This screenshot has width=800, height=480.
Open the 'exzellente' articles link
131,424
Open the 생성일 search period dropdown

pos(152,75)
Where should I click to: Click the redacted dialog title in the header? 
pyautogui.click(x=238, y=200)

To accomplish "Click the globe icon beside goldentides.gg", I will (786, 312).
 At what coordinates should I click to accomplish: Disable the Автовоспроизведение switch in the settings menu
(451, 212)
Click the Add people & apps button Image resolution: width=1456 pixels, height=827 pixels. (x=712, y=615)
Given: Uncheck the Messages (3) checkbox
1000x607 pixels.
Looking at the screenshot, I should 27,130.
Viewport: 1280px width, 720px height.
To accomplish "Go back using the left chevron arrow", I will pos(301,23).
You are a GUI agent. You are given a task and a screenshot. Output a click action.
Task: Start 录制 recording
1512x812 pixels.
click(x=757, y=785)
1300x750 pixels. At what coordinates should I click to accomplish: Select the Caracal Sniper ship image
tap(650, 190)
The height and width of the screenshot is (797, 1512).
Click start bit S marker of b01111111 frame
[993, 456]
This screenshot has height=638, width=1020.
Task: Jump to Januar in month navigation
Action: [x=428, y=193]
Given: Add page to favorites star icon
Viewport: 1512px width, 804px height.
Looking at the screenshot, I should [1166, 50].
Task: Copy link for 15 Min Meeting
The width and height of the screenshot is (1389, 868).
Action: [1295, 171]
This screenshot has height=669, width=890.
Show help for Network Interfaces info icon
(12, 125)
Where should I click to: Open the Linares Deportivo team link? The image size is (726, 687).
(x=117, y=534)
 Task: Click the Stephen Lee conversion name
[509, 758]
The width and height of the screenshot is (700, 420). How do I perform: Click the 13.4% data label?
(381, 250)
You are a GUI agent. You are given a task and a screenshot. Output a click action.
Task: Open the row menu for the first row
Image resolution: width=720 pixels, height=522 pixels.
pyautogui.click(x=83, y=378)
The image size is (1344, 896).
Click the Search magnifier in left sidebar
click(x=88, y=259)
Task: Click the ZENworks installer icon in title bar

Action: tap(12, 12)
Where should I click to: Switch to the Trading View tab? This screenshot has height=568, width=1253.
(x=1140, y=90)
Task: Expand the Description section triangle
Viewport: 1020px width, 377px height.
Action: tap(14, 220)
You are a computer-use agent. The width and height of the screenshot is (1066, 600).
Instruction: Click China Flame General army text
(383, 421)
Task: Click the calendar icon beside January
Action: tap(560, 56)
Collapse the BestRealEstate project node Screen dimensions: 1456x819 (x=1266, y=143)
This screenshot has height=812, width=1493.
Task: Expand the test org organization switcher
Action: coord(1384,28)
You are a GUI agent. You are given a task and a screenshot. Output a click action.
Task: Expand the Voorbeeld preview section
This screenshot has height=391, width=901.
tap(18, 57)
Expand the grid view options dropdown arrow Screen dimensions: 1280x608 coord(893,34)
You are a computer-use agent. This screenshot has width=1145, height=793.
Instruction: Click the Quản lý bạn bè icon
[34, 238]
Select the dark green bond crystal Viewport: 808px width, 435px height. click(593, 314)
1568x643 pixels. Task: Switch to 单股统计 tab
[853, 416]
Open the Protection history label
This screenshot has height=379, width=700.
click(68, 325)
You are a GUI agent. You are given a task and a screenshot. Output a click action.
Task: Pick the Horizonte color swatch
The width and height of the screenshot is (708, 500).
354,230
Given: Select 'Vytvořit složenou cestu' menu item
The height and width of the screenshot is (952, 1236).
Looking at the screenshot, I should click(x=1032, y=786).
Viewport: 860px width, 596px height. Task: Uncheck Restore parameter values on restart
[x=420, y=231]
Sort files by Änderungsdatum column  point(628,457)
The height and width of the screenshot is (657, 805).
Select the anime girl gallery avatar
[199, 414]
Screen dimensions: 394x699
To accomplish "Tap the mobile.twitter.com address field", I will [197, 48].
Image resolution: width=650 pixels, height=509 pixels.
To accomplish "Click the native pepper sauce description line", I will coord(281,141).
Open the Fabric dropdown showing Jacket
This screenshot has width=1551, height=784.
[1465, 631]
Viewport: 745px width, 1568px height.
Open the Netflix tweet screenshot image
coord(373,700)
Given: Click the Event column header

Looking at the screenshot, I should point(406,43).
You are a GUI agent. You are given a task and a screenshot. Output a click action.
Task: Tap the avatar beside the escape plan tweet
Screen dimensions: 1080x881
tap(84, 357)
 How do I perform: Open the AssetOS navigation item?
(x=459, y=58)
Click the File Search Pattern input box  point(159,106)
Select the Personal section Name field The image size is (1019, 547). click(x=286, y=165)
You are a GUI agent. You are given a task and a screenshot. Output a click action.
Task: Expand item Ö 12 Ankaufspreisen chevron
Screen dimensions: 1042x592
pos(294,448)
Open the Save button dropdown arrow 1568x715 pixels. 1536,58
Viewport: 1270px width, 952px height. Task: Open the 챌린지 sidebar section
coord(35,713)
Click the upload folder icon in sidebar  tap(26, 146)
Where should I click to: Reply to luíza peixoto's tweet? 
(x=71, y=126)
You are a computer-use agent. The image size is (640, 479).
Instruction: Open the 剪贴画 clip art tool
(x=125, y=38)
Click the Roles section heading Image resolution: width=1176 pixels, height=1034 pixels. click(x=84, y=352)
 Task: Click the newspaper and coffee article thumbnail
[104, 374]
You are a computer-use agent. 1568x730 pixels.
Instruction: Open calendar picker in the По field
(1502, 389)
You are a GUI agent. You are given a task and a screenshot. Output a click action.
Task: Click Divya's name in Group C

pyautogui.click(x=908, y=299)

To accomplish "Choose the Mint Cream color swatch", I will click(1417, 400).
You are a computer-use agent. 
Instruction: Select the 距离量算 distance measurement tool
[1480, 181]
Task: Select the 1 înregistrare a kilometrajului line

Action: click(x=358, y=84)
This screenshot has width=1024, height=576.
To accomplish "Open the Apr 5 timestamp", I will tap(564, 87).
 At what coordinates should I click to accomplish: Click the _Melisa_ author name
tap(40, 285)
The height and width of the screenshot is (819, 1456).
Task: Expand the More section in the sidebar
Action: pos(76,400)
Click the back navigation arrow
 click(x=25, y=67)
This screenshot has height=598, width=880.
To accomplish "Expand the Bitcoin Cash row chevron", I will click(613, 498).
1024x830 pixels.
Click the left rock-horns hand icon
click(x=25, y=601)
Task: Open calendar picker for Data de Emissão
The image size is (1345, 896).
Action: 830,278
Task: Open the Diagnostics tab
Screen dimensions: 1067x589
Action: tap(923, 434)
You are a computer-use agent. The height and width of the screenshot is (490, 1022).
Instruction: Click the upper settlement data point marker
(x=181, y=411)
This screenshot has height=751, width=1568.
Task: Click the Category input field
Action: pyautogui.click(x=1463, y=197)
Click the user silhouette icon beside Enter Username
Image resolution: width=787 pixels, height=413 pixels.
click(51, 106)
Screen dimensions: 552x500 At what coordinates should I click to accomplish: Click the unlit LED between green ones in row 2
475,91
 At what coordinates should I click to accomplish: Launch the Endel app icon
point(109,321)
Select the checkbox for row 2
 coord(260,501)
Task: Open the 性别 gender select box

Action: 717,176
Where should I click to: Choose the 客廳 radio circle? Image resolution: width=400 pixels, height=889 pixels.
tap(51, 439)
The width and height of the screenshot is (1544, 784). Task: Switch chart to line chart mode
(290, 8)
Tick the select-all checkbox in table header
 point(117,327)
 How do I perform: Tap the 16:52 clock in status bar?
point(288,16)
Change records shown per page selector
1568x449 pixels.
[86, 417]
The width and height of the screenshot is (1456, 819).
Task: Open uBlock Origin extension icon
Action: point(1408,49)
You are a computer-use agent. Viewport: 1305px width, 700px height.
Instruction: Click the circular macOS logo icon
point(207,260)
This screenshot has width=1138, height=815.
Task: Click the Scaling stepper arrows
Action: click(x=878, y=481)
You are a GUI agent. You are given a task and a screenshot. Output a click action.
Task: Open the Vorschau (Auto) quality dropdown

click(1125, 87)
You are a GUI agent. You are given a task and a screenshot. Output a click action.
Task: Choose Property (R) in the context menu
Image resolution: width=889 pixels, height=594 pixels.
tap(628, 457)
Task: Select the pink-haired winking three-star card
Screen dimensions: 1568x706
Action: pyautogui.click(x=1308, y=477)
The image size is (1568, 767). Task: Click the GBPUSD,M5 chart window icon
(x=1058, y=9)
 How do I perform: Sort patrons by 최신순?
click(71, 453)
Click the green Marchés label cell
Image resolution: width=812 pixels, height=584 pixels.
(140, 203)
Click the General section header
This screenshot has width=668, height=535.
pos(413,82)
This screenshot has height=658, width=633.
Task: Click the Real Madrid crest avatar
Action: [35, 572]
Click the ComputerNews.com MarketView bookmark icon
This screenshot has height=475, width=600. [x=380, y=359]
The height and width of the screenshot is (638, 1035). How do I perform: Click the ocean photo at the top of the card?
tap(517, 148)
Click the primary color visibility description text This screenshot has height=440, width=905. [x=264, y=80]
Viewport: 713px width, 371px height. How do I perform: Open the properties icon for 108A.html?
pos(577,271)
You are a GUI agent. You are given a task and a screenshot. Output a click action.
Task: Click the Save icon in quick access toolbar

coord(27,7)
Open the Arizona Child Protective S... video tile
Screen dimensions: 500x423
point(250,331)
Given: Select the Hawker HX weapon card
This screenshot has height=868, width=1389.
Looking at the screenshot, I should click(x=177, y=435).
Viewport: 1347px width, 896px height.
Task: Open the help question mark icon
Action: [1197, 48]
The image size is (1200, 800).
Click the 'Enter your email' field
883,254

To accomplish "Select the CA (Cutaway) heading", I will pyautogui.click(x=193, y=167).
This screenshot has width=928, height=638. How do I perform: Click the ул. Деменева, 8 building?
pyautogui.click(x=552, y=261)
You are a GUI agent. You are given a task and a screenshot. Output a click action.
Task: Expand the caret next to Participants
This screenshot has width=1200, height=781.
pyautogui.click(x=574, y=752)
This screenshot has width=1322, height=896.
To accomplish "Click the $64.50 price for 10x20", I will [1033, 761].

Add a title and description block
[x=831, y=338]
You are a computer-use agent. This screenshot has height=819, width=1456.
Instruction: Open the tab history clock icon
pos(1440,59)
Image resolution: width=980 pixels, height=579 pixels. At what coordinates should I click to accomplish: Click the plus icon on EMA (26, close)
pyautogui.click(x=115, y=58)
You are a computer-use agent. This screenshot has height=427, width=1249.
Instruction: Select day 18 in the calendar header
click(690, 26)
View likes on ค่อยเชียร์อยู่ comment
════
* **What to work on**
Return every line from the one containing "The height and width of the screenshot is (638, 1035)." down to the one containing "will [1033, 761].", both of those lines included, reproducing each without any change.

* **Expected answer**
The height and width of the screenshot is (638, 1035). How do I perform: Click the ocean photo at the top of the card?
tap(517, 148)
Click the primary color visibility description text This screenshot has height=440, width=905. [x=264, y=80]
Viewport: 713px width, 371px height. How do I perform: Open the properties icon for 108A.html?
pos(577,271)
You are a GUI agent. You are given a task and a screenshot. Output a click action.
Task: Click the Save icon in quick access toolbar

coord(27,7)
Open the Arizona Child Protective S... video tile
Screen dimensions: 500x423
point(250,331)
Given: Select the Hawker HX weapon card
This screenshot has height=868, width=1389.
Looking at the screenshot, I should click(x=177, y=435).
Viewport: 1347px width, 896px height.
Task: Open the help question mark icon
Action: [1197, 48]
The image size is (1200, 800).
Click the 'Enter your email' field
883,254

To accomplish "Select the CA (Cutaway) heading", I will pyautogui.click(x=193, y=167).
This screenshot has width=928, height=638. How do I perform: Click the ул. Деменева, 8 building?
pyautogui.click(x=552, y=261)
You are a GUI agent. You are given a task and a screenshot. Output a click action.
Task: Expand the caret next to Participants
This screenshot has width=1200, height=781.
pyautogui.click(x=574, y=752)
This screenshot has width=1322, height=896.
To accomplish "Click the $64.50 price for 10x20", I will [1033, 761].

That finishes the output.